── RAW DATA ──

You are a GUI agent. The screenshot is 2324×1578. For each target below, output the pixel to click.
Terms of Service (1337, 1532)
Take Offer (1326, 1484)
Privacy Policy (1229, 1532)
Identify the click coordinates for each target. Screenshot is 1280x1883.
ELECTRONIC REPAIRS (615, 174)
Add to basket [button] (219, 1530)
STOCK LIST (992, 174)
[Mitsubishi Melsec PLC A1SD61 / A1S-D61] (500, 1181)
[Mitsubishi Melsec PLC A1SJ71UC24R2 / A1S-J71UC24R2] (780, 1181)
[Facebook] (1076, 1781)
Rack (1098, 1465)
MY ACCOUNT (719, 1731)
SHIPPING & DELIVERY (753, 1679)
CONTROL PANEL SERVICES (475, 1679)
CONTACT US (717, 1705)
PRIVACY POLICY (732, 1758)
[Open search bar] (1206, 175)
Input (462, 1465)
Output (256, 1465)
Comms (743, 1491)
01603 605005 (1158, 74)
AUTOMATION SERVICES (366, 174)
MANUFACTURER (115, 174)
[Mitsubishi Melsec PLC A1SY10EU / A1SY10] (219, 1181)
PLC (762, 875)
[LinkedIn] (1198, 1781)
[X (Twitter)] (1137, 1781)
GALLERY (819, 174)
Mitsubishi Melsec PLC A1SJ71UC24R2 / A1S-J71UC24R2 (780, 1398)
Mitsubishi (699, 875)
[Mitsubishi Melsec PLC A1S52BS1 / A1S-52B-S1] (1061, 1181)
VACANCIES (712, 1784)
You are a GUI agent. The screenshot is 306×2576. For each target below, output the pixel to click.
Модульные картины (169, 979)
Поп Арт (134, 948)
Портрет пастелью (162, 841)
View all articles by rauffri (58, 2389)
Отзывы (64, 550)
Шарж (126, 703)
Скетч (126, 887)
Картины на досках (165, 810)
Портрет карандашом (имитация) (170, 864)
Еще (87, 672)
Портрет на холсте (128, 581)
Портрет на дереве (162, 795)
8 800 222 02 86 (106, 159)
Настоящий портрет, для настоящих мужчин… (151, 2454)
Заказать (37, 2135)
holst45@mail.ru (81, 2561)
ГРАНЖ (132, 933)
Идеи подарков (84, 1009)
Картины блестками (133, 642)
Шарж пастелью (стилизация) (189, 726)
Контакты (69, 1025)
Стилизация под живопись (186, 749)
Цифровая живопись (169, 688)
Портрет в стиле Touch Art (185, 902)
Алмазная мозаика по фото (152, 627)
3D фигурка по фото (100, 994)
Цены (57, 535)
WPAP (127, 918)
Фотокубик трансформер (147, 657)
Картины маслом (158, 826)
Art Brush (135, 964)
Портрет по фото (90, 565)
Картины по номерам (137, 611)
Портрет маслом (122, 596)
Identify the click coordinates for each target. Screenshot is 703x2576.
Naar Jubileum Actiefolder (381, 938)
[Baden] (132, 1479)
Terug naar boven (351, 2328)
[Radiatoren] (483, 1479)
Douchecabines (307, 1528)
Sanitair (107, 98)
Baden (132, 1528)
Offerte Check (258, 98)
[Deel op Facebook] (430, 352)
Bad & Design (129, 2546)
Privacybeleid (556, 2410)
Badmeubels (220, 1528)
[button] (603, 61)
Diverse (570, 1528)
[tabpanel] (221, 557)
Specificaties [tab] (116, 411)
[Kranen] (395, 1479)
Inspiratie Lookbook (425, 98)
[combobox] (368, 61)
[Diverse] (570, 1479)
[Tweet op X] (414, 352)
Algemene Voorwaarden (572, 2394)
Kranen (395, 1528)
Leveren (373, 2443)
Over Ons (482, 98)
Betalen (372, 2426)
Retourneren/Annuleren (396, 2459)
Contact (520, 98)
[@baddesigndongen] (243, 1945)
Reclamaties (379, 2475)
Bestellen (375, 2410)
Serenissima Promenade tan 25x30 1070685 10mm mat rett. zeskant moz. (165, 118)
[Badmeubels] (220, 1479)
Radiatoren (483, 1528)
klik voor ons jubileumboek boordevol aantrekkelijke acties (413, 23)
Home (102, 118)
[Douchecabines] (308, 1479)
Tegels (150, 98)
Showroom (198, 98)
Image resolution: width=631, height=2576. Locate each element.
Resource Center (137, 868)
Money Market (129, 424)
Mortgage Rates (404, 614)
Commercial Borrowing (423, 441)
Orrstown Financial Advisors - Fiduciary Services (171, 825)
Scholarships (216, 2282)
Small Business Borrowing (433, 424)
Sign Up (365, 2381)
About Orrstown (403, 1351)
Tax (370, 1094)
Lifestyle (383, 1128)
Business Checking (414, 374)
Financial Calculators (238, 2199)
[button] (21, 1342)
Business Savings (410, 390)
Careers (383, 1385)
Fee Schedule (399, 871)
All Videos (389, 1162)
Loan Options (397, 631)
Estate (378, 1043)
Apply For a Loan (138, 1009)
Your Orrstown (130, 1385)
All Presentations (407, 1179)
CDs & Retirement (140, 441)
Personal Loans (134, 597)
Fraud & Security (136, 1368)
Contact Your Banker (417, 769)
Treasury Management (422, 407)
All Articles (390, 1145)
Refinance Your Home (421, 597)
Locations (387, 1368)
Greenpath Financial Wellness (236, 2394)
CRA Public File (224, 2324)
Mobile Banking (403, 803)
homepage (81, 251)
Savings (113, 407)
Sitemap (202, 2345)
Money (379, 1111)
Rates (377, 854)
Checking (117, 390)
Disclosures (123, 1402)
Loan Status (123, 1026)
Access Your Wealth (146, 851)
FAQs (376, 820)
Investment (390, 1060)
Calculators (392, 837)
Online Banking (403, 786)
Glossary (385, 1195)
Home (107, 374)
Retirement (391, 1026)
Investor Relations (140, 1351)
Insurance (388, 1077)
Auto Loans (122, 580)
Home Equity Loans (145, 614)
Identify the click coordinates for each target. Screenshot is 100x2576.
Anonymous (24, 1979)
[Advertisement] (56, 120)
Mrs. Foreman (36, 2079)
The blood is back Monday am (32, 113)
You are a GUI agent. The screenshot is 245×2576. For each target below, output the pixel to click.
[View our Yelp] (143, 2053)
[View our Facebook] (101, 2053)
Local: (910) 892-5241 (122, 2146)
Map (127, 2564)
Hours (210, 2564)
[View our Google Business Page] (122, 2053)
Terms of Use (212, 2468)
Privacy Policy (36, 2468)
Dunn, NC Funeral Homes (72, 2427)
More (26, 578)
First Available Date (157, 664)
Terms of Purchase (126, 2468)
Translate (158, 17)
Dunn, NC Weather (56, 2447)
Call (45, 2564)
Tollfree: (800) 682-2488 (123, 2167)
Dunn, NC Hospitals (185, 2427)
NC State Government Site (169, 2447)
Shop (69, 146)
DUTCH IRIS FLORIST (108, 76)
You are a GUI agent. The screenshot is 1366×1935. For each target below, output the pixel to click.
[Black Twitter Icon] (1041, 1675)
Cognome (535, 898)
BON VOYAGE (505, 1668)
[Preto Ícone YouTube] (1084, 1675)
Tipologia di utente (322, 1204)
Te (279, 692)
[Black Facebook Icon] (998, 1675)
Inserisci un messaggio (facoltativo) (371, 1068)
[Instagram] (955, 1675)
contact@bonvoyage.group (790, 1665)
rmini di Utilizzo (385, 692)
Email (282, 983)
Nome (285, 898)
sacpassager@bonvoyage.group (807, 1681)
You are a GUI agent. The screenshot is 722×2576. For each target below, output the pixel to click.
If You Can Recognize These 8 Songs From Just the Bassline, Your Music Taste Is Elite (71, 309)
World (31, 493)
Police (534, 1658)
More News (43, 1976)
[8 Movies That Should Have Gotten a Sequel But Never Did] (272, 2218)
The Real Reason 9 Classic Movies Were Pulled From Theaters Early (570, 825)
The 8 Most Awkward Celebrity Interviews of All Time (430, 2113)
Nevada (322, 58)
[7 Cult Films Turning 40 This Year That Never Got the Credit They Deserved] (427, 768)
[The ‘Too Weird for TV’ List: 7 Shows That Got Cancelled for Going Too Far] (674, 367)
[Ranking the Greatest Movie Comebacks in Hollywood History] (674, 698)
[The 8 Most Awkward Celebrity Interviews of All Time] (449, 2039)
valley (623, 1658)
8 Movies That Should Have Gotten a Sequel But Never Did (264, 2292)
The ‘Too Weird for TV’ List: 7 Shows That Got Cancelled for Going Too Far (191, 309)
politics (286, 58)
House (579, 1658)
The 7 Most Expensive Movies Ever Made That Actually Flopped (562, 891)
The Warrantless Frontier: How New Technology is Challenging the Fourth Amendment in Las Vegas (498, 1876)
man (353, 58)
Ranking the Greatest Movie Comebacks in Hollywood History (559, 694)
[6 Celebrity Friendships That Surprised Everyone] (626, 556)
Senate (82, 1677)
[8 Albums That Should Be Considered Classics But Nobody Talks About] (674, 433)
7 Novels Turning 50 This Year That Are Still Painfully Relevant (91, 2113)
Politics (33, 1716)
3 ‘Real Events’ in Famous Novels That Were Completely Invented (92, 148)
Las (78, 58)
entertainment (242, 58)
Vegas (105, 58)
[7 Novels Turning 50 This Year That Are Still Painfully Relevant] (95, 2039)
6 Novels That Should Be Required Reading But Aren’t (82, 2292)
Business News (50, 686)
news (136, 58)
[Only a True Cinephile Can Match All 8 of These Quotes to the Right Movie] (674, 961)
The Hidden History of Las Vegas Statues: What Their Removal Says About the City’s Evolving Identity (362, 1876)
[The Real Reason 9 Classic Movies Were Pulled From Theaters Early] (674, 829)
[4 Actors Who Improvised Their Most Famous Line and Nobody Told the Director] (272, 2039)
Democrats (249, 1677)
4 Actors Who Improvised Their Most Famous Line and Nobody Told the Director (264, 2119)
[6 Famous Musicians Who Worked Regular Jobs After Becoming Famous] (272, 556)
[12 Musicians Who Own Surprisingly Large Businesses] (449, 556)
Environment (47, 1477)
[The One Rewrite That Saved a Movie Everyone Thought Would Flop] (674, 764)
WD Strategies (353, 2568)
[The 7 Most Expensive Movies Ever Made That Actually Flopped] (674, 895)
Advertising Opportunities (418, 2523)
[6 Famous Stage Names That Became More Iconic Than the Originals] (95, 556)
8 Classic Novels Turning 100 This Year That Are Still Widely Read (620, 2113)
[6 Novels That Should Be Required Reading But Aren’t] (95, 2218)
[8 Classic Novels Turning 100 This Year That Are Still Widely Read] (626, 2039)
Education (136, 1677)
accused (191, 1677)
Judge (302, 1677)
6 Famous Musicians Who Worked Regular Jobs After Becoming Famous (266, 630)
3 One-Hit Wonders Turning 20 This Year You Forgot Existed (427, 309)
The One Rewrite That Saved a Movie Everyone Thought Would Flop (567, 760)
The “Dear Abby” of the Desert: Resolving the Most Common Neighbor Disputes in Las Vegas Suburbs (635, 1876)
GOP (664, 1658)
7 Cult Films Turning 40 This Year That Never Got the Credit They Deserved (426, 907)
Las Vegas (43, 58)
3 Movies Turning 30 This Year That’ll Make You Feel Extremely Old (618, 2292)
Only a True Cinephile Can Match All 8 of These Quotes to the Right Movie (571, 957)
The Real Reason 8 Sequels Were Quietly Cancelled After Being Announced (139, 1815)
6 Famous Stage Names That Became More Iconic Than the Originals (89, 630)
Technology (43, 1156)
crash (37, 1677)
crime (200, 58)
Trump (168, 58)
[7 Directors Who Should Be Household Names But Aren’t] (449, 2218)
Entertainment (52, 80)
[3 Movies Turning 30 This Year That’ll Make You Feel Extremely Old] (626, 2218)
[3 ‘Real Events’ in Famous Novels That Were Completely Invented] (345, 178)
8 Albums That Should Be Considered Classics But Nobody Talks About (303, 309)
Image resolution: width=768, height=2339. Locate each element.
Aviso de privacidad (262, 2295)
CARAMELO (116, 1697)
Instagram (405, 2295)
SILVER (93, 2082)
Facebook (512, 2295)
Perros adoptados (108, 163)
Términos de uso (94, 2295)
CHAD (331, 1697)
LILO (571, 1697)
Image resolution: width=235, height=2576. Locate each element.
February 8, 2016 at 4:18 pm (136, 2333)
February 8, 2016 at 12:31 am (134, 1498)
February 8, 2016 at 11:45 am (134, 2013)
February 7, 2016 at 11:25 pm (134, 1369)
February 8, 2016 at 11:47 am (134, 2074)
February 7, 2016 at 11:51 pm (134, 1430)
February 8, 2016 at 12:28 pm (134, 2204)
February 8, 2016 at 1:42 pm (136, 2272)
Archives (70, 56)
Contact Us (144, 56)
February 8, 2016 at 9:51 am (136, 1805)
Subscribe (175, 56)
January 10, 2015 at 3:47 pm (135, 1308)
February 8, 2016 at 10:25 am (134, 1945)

───

*YOUR GOAL*:
"AUTOMATION SERVICES (366, 174)" marks the last line to print; print everything from the first line of the data through that line, unchanged, and nothing more.

*OUTPUT FOR THIS TASK*:
You are a GUI agent. The screenshot is 2324×1578. For each target below, output the pixel to click.
Terms of Service (1337, 1532)
Take Offer (1326, 1484)
Privacy Policy (1229, 1532)
Identify the click coordinates for each target. Screenshot is 1280x1883.
ELECTRONIC REPAIRS (615, 174)
Add to basket [button] (219, 1530)
STOCK LIST (992, 174)
[Mitsubishi Melsec PLC A1SD61 / A1S-D61] (500, 1181)
[Mitsubishi Melsec PLC A1SJ71UC24R2 / A1S-J71UC24R2] (780, 1181)
[Facebook] (1076, 1781)
Rack (1098, 1465)
MY ACCOUNT (719, 1731)
SHIPPING & DELIVERY (753, 1679)
CONTROL PANEL SERVICES (475, 1679)
CONTACT US (717, 1705)
PRIVACY POLICY (732, 1758)
[Open search bar] (1206, 175)
Input (462, 1465)
Output (256, 1465)
Comms (743, 1491)
01603 605005 (1158, 74)
AUTOMATION SERVICES (366, 174)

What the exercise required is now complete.